# PROBLEM DESCRIPTION
Exclude the images and transcribe the entries below precisely.

*** Opening DATASET ***

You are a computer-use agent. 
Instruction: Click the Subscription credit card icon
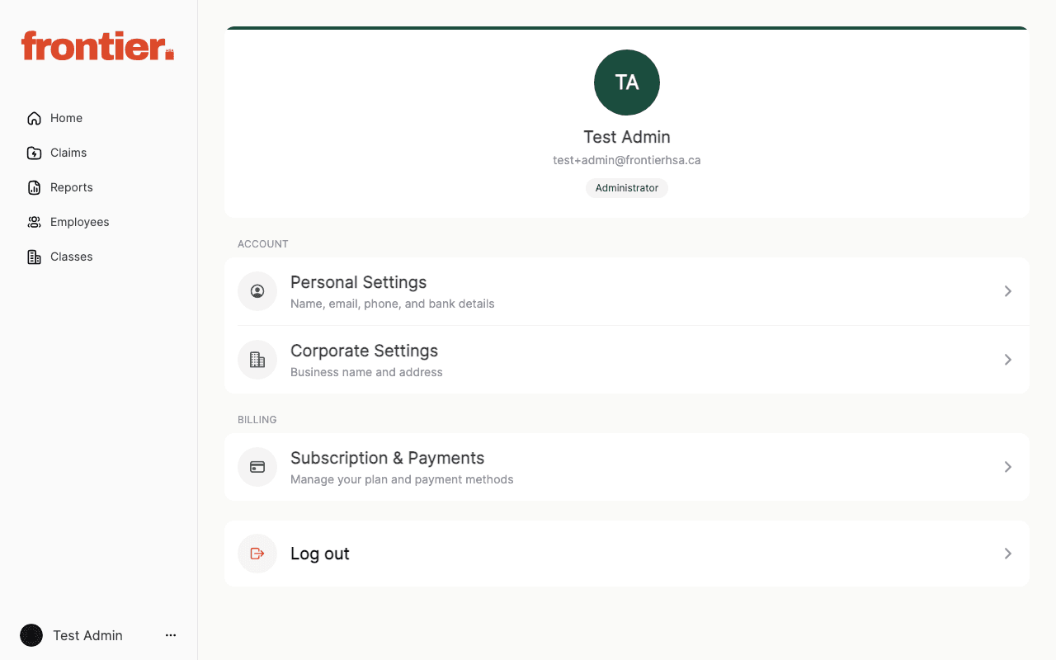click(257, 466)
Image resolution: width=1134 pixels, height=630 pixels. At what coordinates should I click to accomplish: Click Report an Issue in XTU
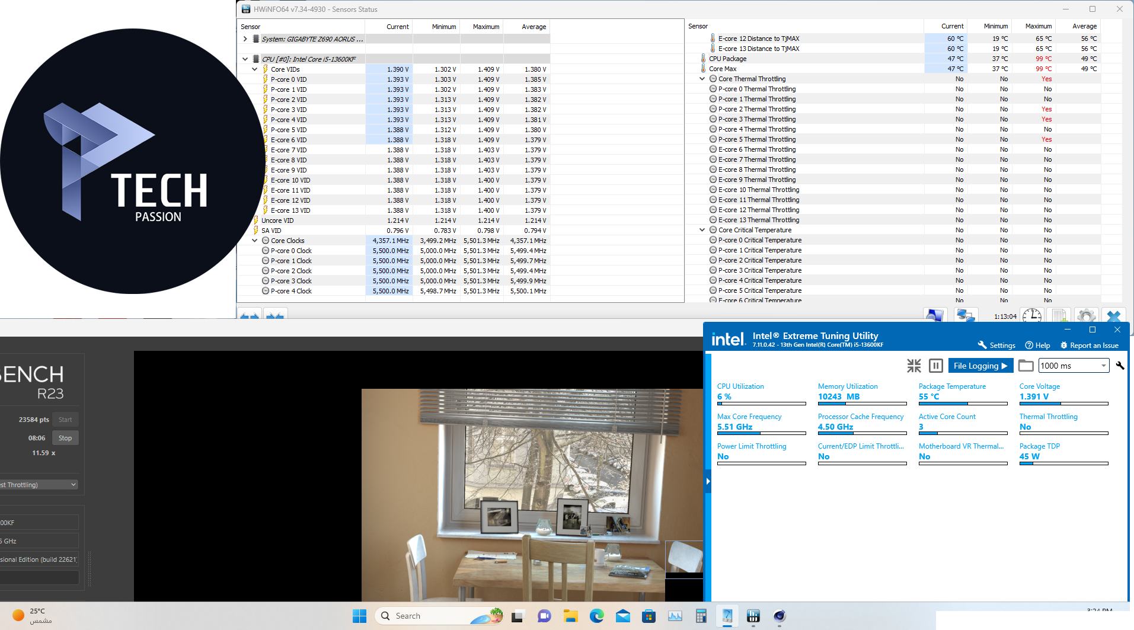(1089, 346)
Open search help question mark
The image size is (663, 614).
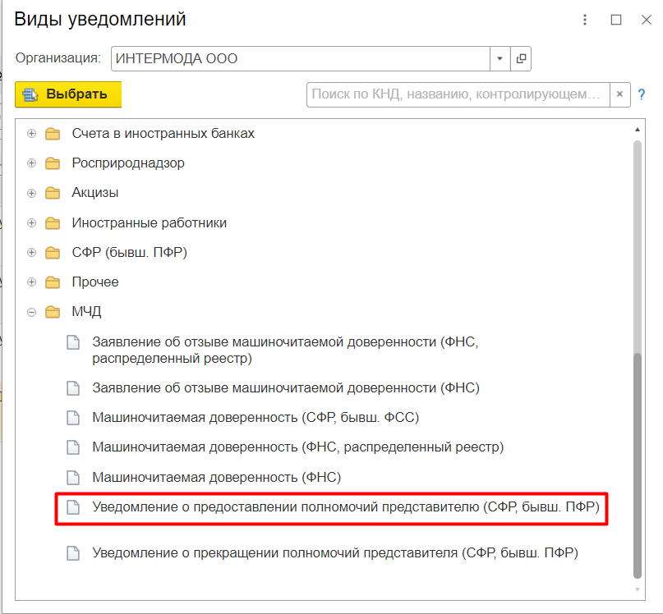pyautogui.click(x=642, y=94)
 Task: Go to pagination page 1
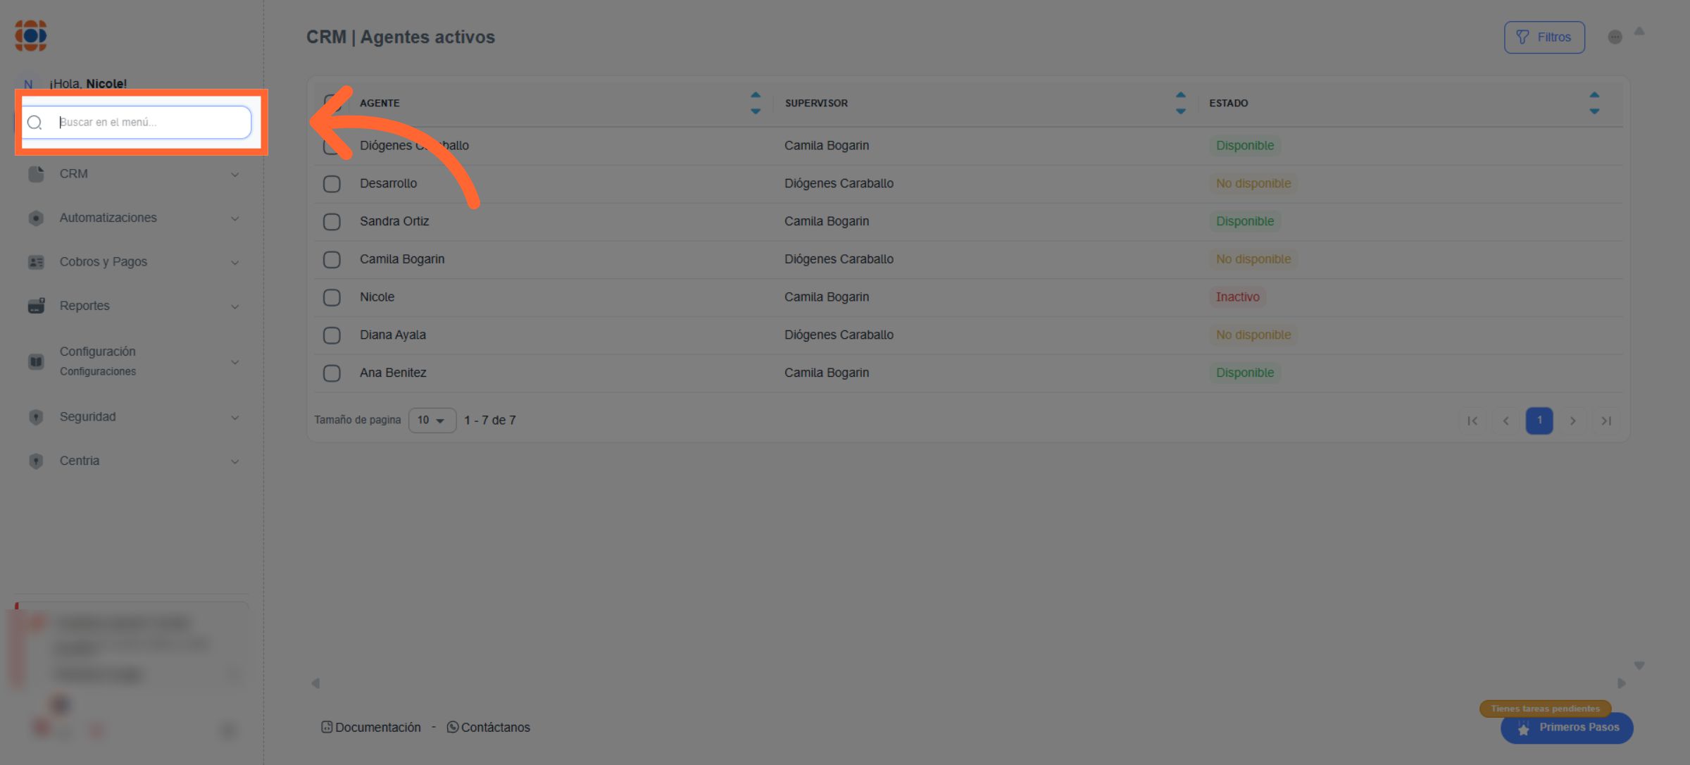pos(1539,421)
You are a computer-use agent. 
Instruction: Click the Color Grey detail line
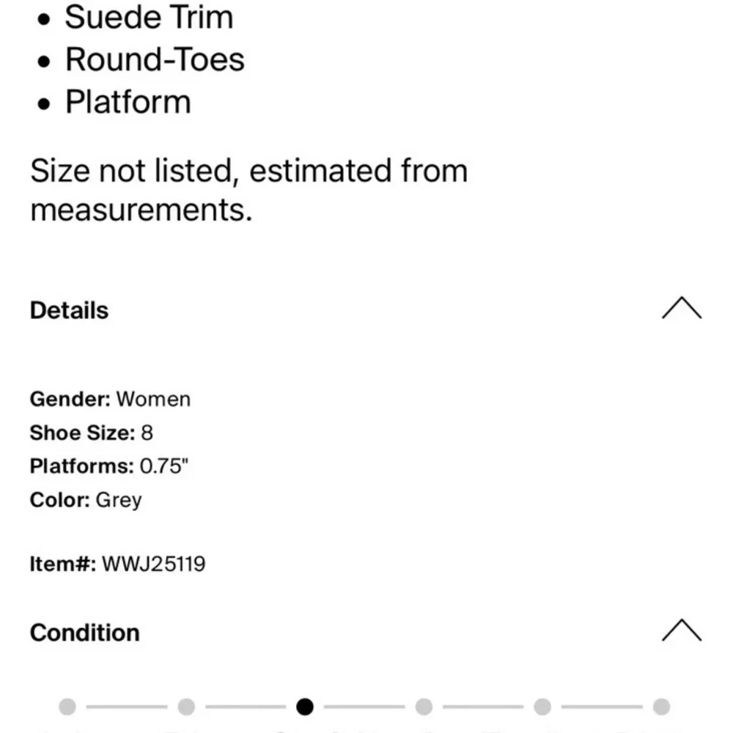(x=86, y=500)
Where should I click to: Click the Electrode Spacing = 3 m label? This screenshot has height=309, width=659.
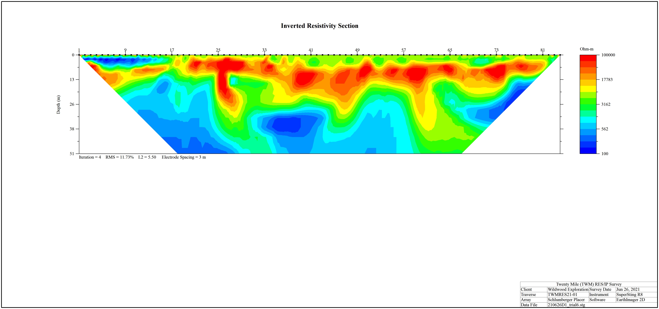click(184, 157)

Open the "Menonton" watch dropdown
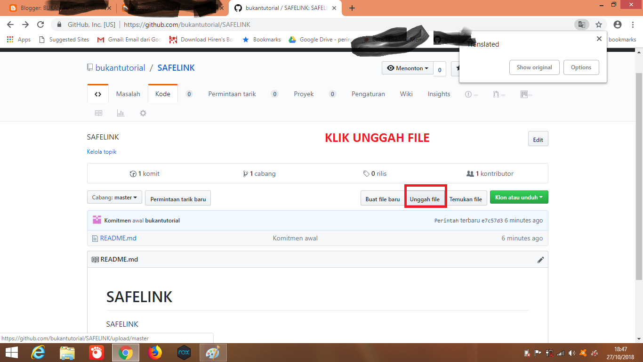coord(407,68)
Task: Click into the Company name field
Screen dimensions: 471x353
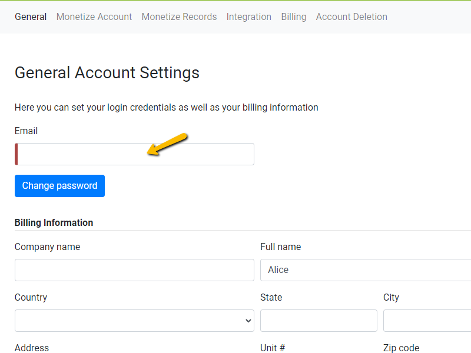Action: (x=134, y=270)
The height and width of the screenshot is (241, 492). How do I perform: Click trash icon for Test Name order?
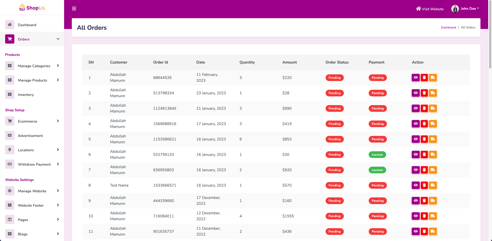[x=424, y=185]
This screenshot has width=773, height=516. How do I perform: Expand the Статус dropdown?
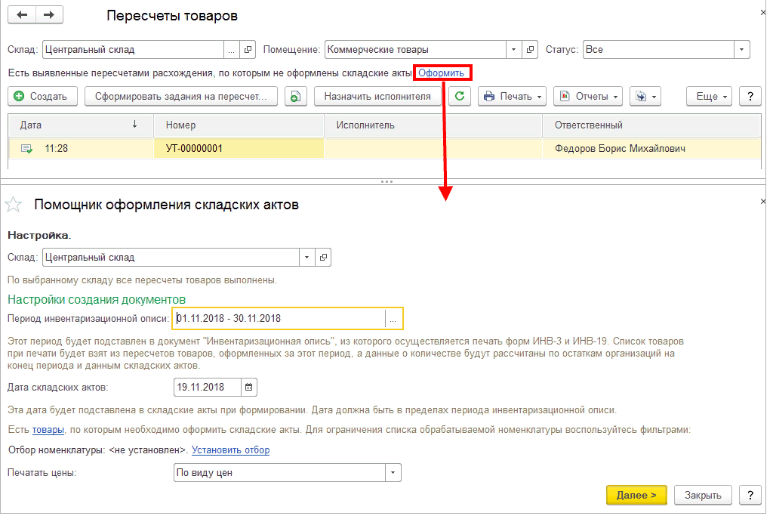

*** Closing DATASET ***

# SOLUTION TO THIS PROBLEM
You are a computer-use agent. 
Instruction: Click the Subscription credit card icon
click(257, 466)
Image resolution: width=1134 pixels, height=630 pixels. At what coordinates should I click to accomplish: Click Report an Issue in XTU
(1089, 346)
Open search help question mark
The image size is (663, 614).
pyautogui.click(x=642, y=94)
 Task: Go to pagination page 1
pos(1539,421)
You are a computer-use agent. 
Instruction: Click the Color Grey detail line
(x=86, y=500)
Where should I click to: Click the Electrode Spacing = 3 m label? This screenshot has height=309, width=659.
click(184, 157)

Open the "Menonton" watch dropdown
coord(407,68)
Task: Click into the Company name field
Screen dimensions: 471x353
Action: (x=134, y=270)
The height and width of the screenshot is (241, 492). How do I perform: Click trash icon for Test Name order?
[x=424, y=185]
This screenshot has width=773, height=516. How do I perform: Expand the Статус dropdown?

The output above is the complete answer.